Stored data entries:
* * *
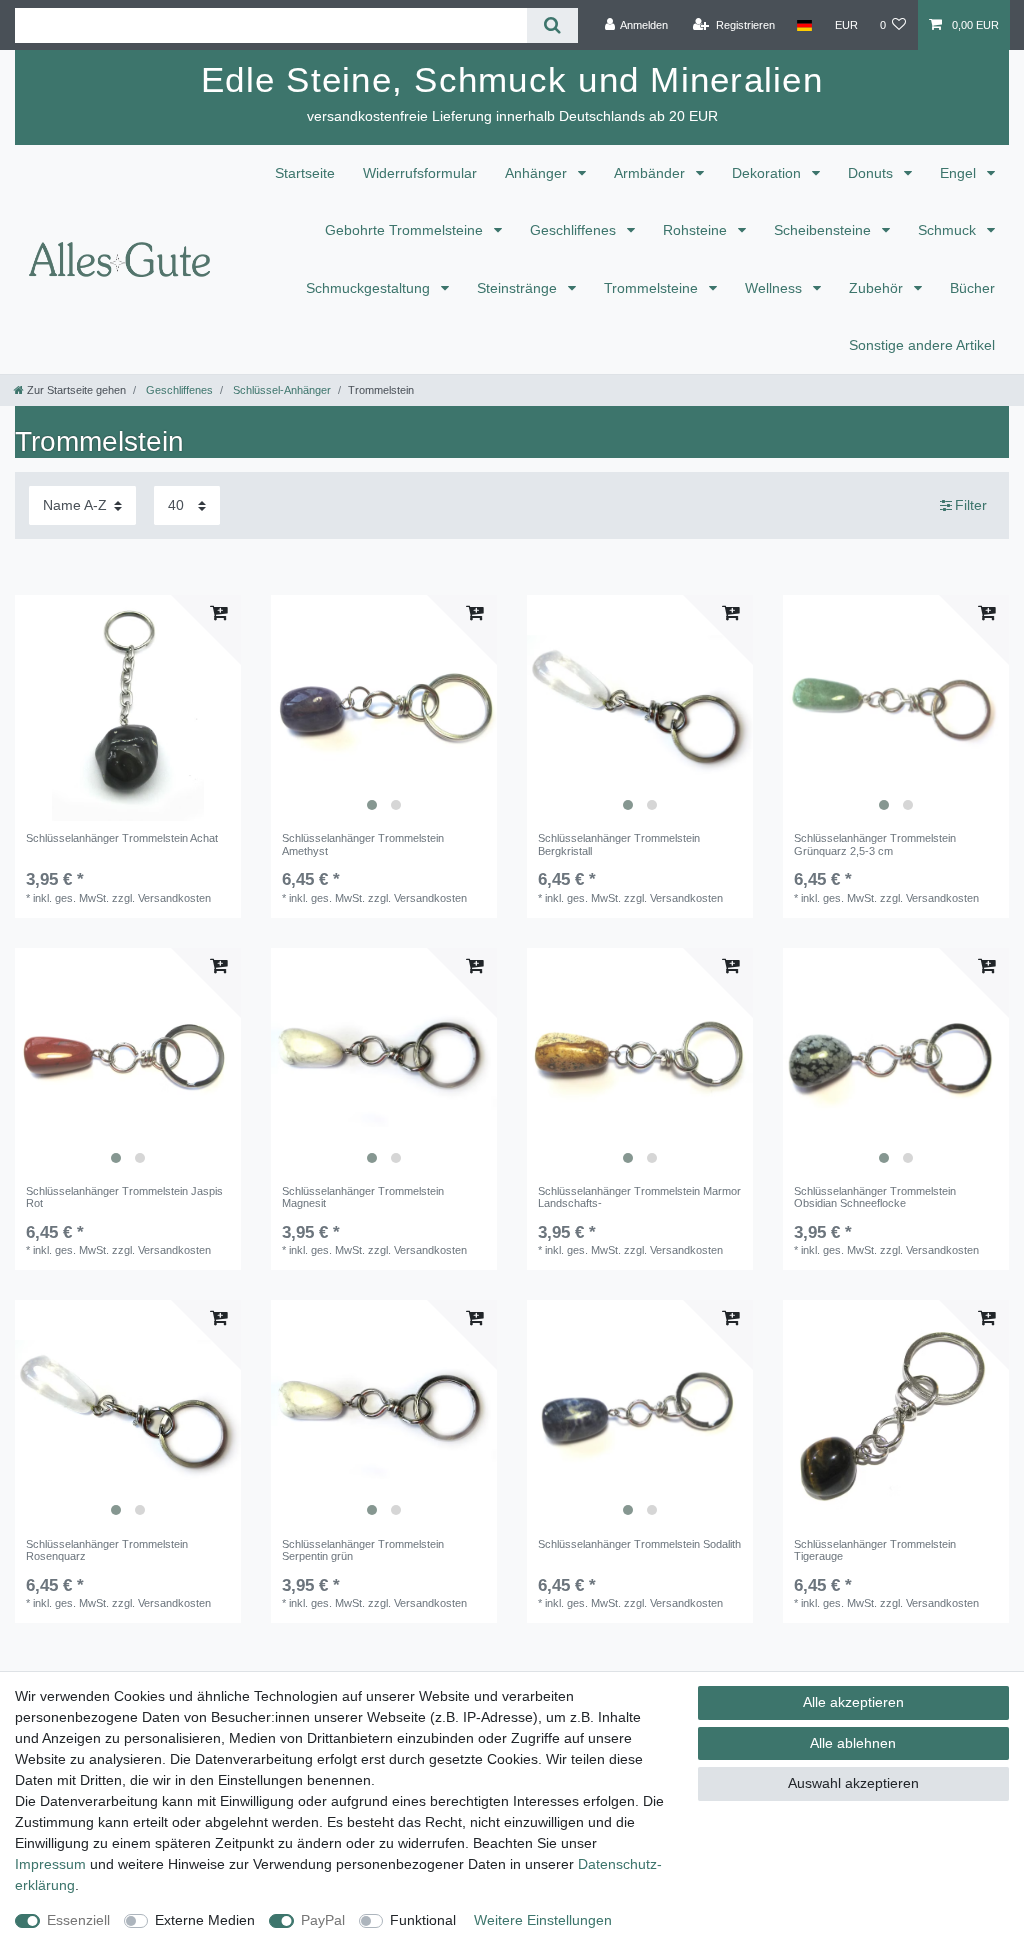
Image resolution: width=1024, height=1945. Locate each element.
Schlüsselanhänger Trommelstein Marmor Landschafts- (639, 1197)
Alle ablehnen (853, 1743)
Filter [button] (971, 505)
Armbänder (651, 173)
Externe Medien (205, 1920)
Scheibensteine (824, 230)
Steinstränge (519, 288)
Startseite (305, 173)
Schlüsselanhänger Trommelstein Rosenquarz (107, 1550)
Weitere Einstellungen (543, 1920)
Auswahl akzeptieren (853, 1783)
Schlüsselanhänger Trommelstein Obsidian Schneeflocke (875, 1197)
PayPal (323, 1920)
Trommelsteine (653, 288)
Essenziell (78, 1920)
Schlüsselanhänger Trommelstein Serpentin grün (363, 1550)
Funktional (423, 1920)
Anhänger (538, 173)
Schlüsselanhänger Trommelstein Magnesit (363, 1197)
* * *
# The problem:
Copy out all the data above exactly, pictures excluded.

# Exercise output:
Image resolution: width=1024, height=1945. Locate each element.
Schlüsselanhänger Trommelstein Marmor Landschafts- (639, 1197)
Alle ablehnen (853, 1743)
Filter [button] (971, 505)
Armbänder (651, 173)
Externe Medien (205, 1920)
Scheibensteine (824, 230)
Steinstränge (519, 288)
Startseite (305, 173)
Schlüsselanhänger Trommelstein Rosenquarz (107, 1550)
Weitere Einstellungen (543, 1920)
Auswahl akzeptieren (853, 1783)
Schlüsselanhänger Trommelstein Obsidian Schneeflocke (875, 1197)
PayPal (323, 1920)
Trommelsteine (653, 288)
Essenziell (78, 1920)
Schlüsselanhänger Trommelstein Serpentin grün (363, 1550)
Funktional (423, 1920)
Anhänger (538, 173)
Schlüsselanhänger Trommelstein Magnesit (363, 1197)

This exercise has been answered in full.